- [Input data]
========

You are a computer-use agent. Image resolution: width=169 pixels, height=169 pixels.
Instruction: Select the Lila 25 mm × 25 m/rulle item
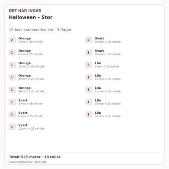[x=122, y=90]
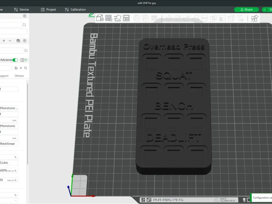Switch to the Project tab
This screenshot has height=204, width=272.
(48, 10)
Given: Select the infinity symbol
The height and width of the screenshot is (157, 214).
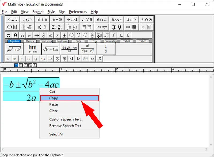Looking at the screenshot, I should (x=23, y=35).
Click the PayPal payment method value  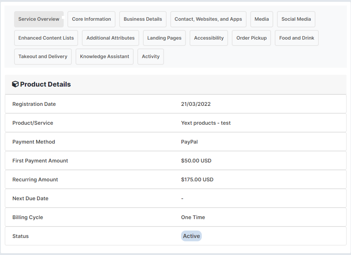[189, 142]
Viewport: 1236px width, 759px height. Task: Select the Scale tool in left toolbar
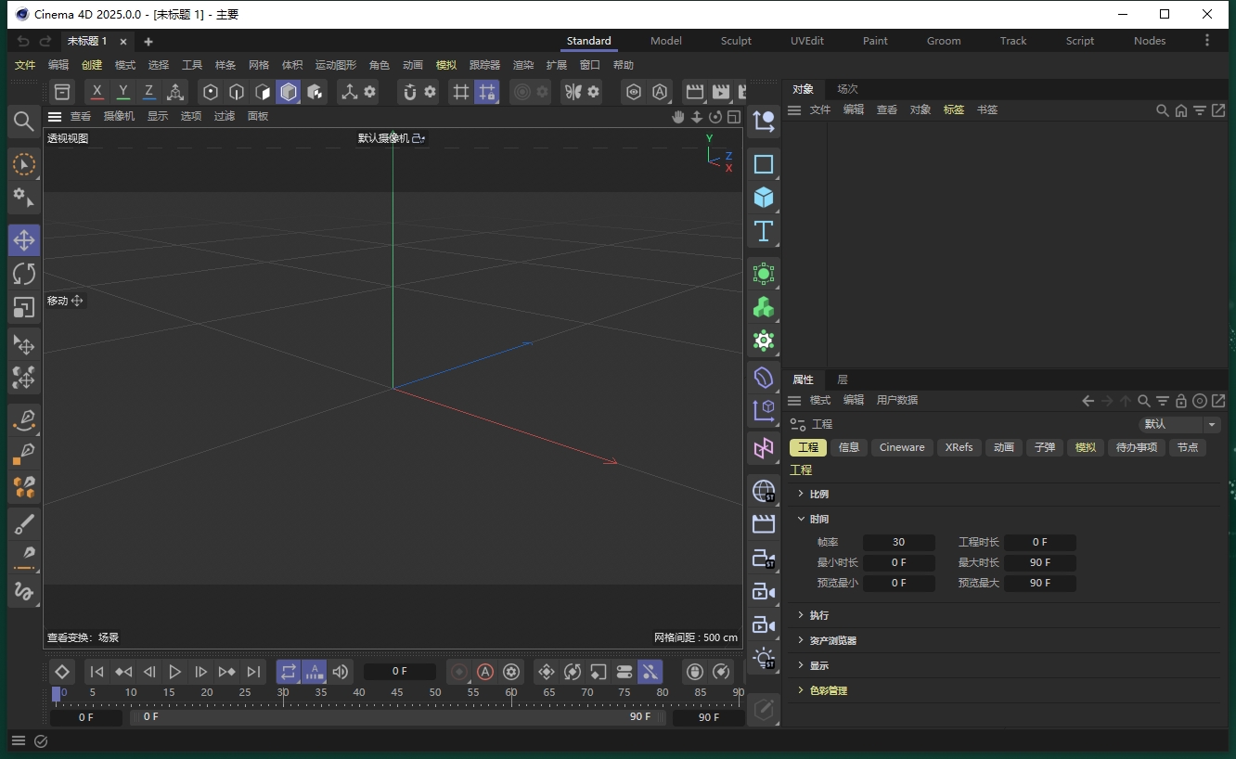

========

- [Task description]
Quote the records above exactly, from the first line through the line containing "Given: Select the infinity symbol", and leave out the pictures.

- [Answer to this problem]
You are a computer-use agent. Image resolution: width=169 pixels, height=169 pixels.
Instruction: Select the Lila 25 mm × 25 m/rulle item
[x=122, y=90]
Switch to the Project tab
This screenshot has height=204, width=272.
(48, 10)
Given: Select the infinity symbol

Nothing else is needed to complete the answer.